> Data rows
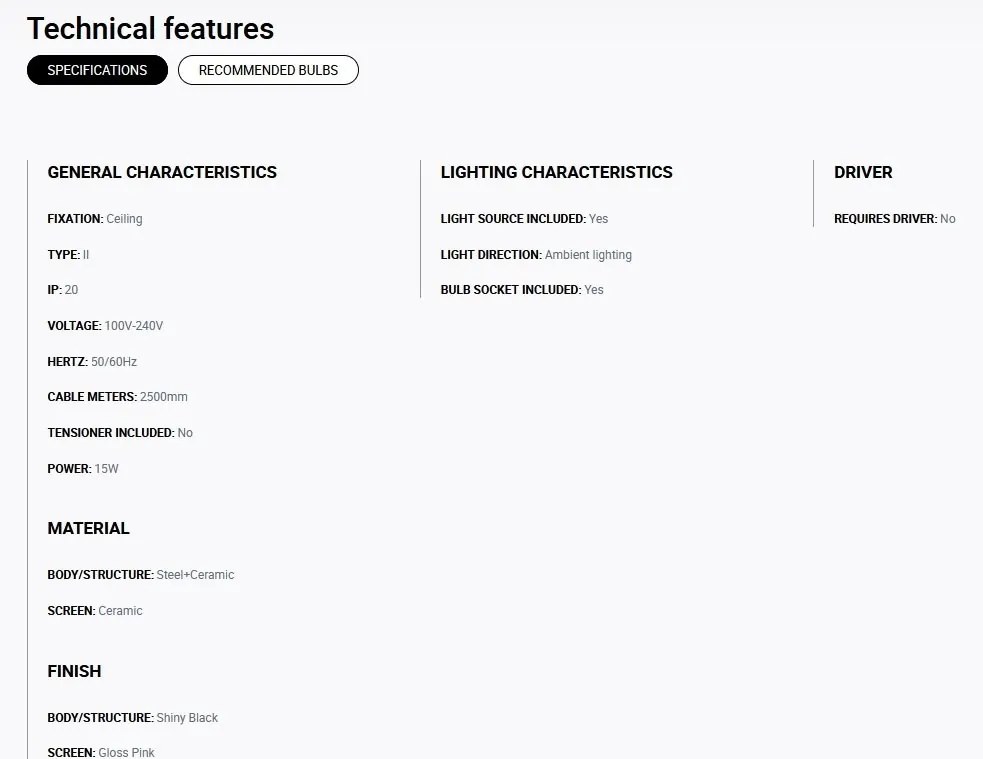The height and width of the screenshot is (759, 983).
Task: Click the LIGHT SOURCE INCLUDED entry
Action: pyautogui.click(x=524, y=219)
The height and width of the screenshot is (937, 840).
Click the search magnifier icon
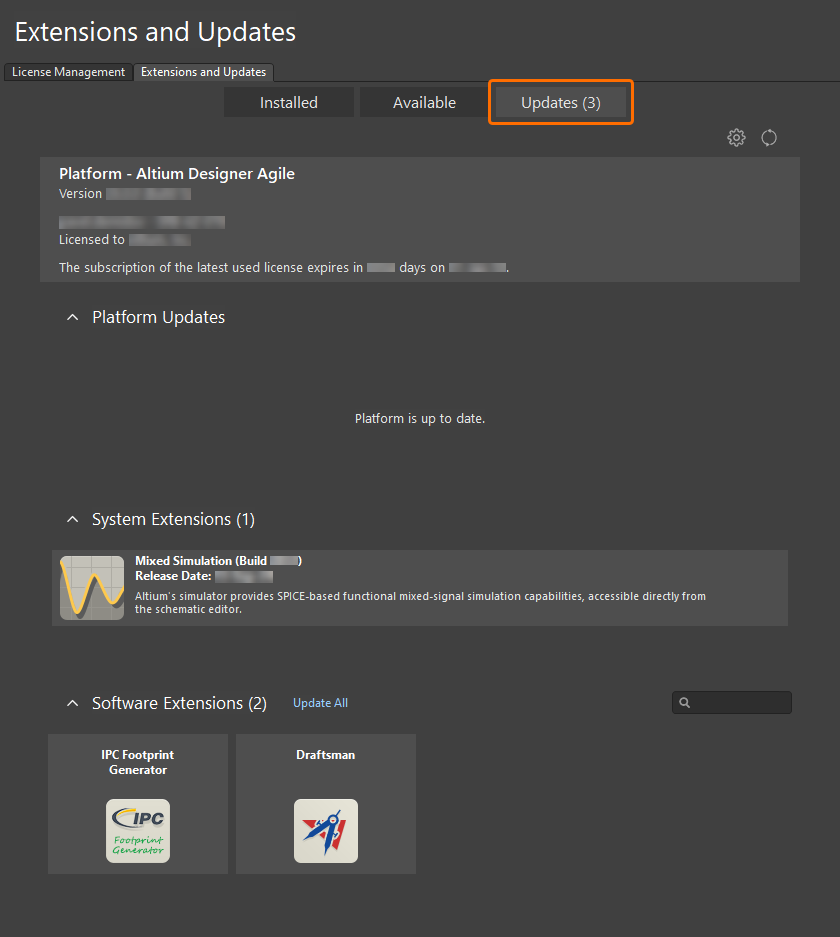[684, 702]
---
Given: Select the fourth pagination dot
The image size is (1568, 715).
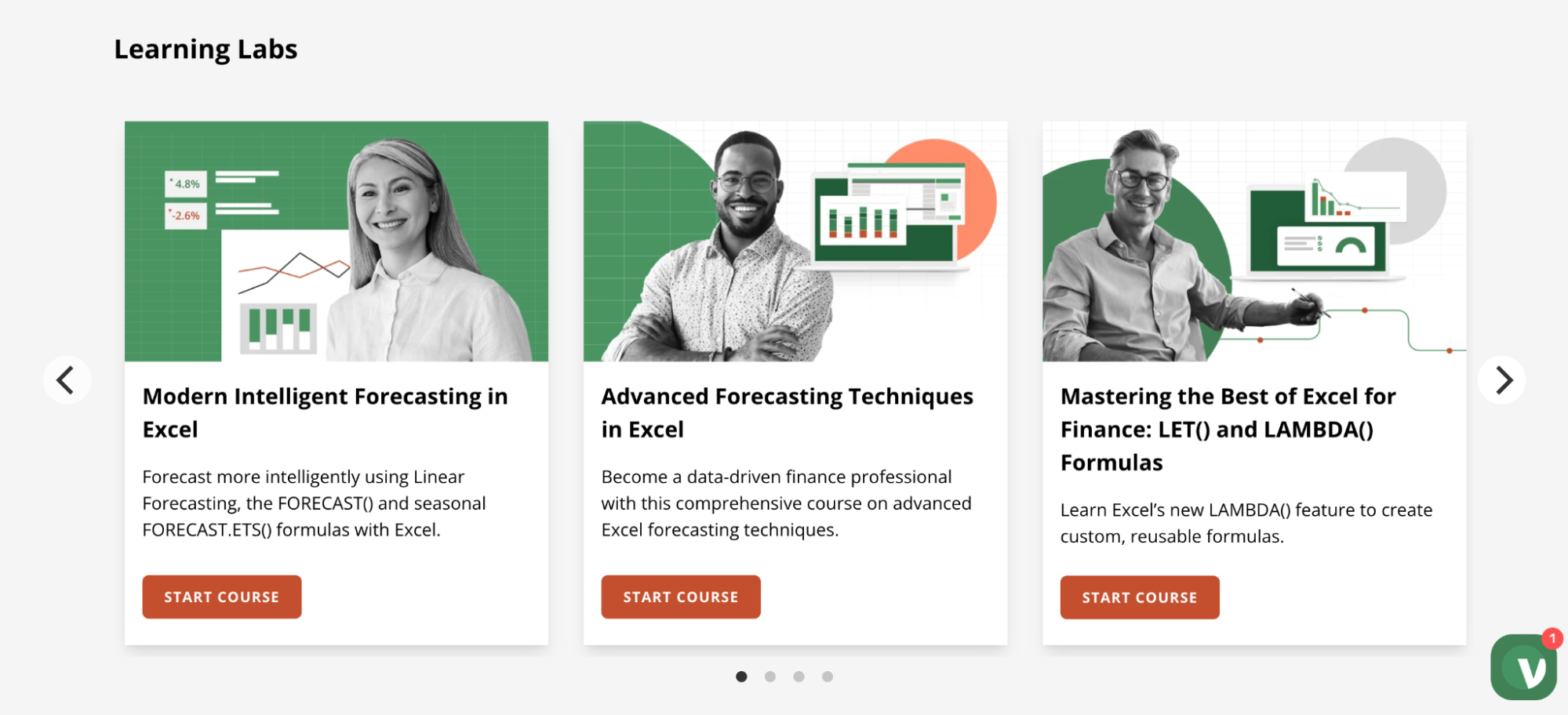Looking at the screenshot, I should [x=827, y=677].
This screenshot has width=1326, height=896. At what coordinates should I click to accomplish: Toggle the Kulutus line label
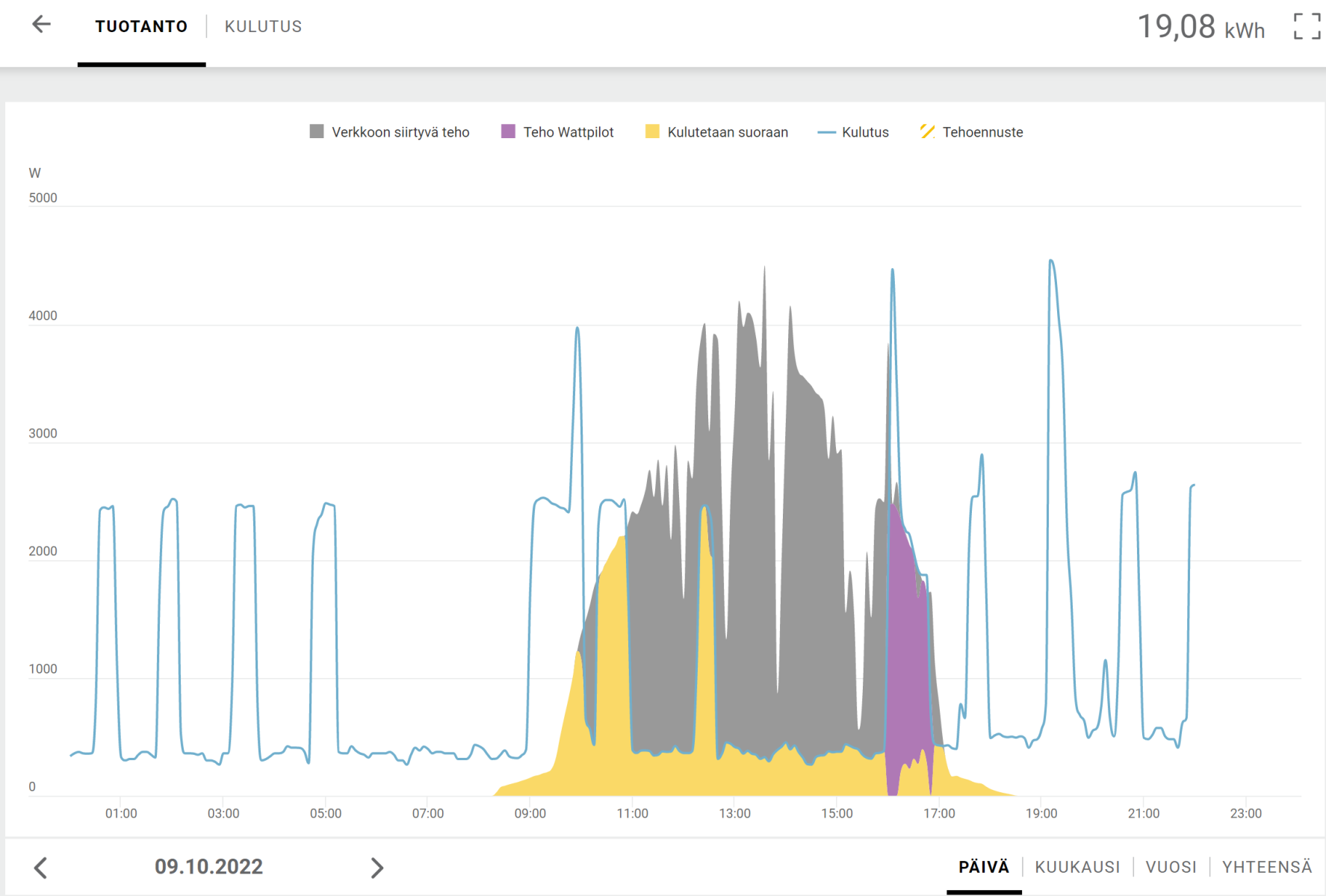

> Your instructions
Turn the listing lines between the one holding "Given: Select the fourth pagination dot" and the one holding "This screenshot has", inclusive, into a JSON list of strings, one string per line. Skip blank lines and leave the pictures out.

> Solution to this problem
[
  "Given: Select the fourth pagination dot",
  "The image size is (1568, 715).",
  "Looking at the screenshot, I should [x=827, y=677].",
  "This screenshot has width=1326, height=896. At what coordinates should I click to accomplish: Toggle the Kulutus line label"
]